GitHub: https://github.com/tsunamayo7/helix-ai-studio

The Core Idea: Multi-Phase AI Pipelines

Instead of sending one prompt to one model, Helix routes your request through multiple AI models in sequence. Each model handles what it's best at:

Your prompt
    ↓
Phase 1: Claude (analysis & reasoning)
    ↓
Phase 2: GPT / Gemini (alternative perspective)
    ↓
Phase 3: Local Ollama model (offline processing / privacy)
    ↓
Final synthesized response

You configure which models run in which phases, and the output of each phase feeds into the next.

What's Inside

Desktop GUI (PyQt6)

Three chat tabs: cloudAI (Claude/GPT/Gemini), localAI (Ollama), mixAI (the pipeline)
Dark-themed native app (Windows and macOS)
Real-time streaming responses

Built-in Web UI (React + FastAPI)

Access from mobile or other devices on your LAN
WebSocket-based streaming — same experience as the desktop
JWT authentication

Local LLM Support

Ollama integration via httpx async calls
Model switching without restart
Works fully offline

RAG Memory

SQLite-based conversation storage
Retrieval-augmented context for follow-up questions

Tech Stack

Layer	Tech
Desktop GUI	PyQt6
Web backend	FastAPI + Uvicorn + WebSocket
Web frontend	React + Tailwind CSS
Local LLMs	Ollama
Cloud AIs	Anthropic SDK, OpenAI SDK, Google Generative AI
DB	SQLite
Platform	Windows 10/11 and macOS 12+ (Apple Silicon & Intel)

Why Mix Models?

Different models genuinely excel at different things. In my testing:

Claude is great at structured reasoning and nuanced writing
GPT handles coding tasks and tool use well
Gemini has strong multimodal and factual retrieval
Local models (Mistral, Llama, Gemma) keep sensitive data on-device

By pipelining them, you get complementary strengths rather than betting everything on one model's weak spots.

Getting Started

git clone https://github.com/tsunamayo7/helix-ai-studio
cd helix-ai-studio
pip install -r requirements.txt
# Add your API keys to config/config.json
python HelixAIStudio.py    # Windows
python3 HelixAIStudio.py   # macOS

Ollama needs to be running separately if you want local model support. Everything else runs in-process.

What's Next

MCP (Model Context Protocol) tool integration
Plugin system for custom pipeline steps
Better multi-modal support (image inputs across models)

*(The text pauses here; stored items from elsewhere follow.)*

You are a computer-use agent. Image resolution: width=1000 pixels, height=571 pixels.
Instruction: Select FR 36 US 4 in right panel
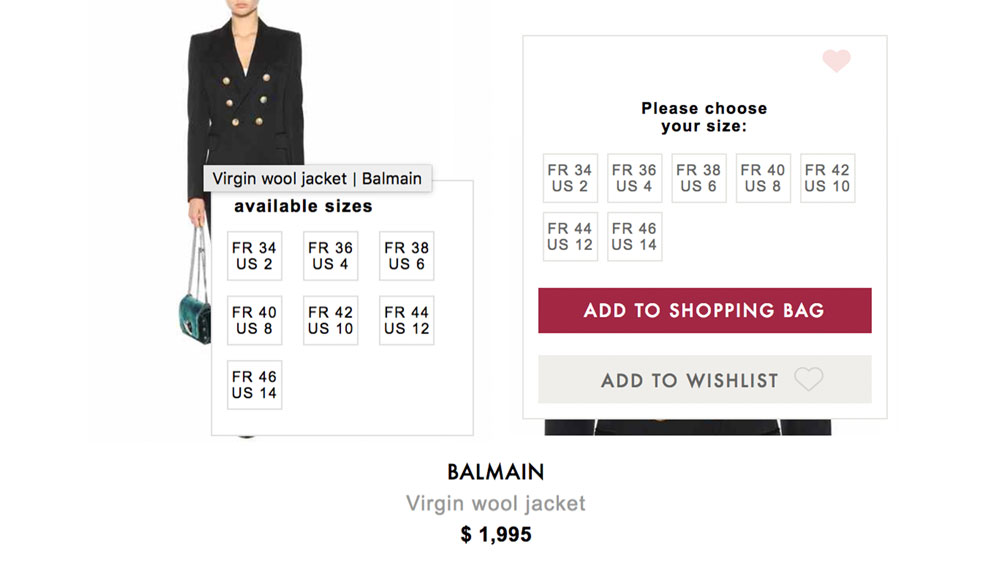[634, 178]
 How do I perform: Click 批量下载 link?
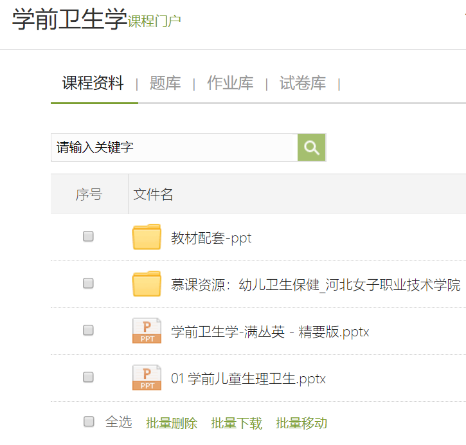tap(237, 423)
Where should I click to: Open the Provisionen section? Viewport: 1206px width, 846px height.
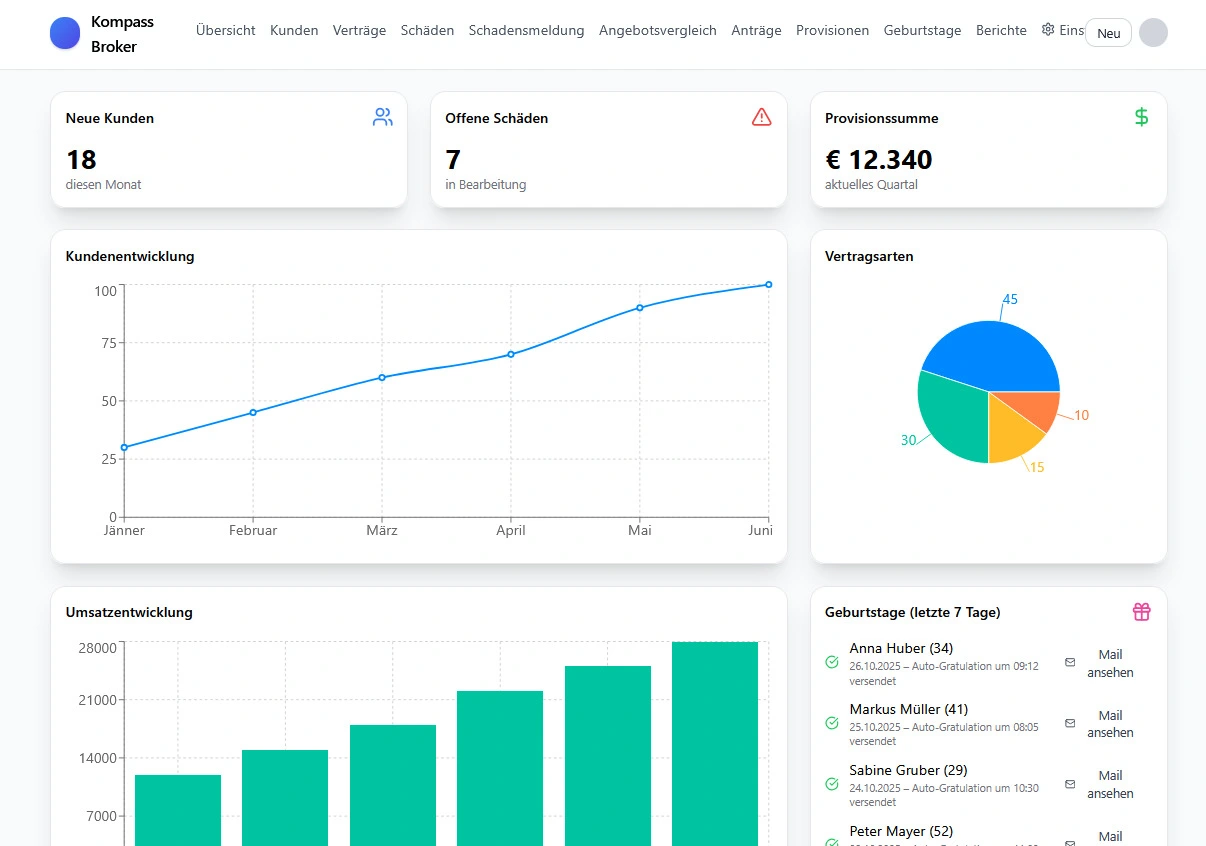pyautogui.click(x=832, y=30)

The project is MIT licensed. Issues, PRs, and feedback all welcome — especially from people who've tried mixing models for real workloads. Curious what combinations others find useful.

GitHub: https://github.com/tsunamayo7/helix-ai-studio

Top comments (1)

Matthew Hou • Mar 1

The multi-phase pipeline approach is the right direction. Single-model-does-everything is hitting a wall for anything beyond simple tasks.

One question: how do you handle disagreements between models? If Phase 1 (Claude) produces an analysis that Phase 2 (GPT) fundamentally contradicts, does the pipeline have a resolution strategy, or does the final phase just work with whatever it receives?

In my experience, the orchestration layer is where most of the engineering effort ends up — not in the model calls themselves. Routing, error handling, context compression between phases, knowing when to retry vs skip. The model calls are the easy part. Everything around them is where it gets interesting.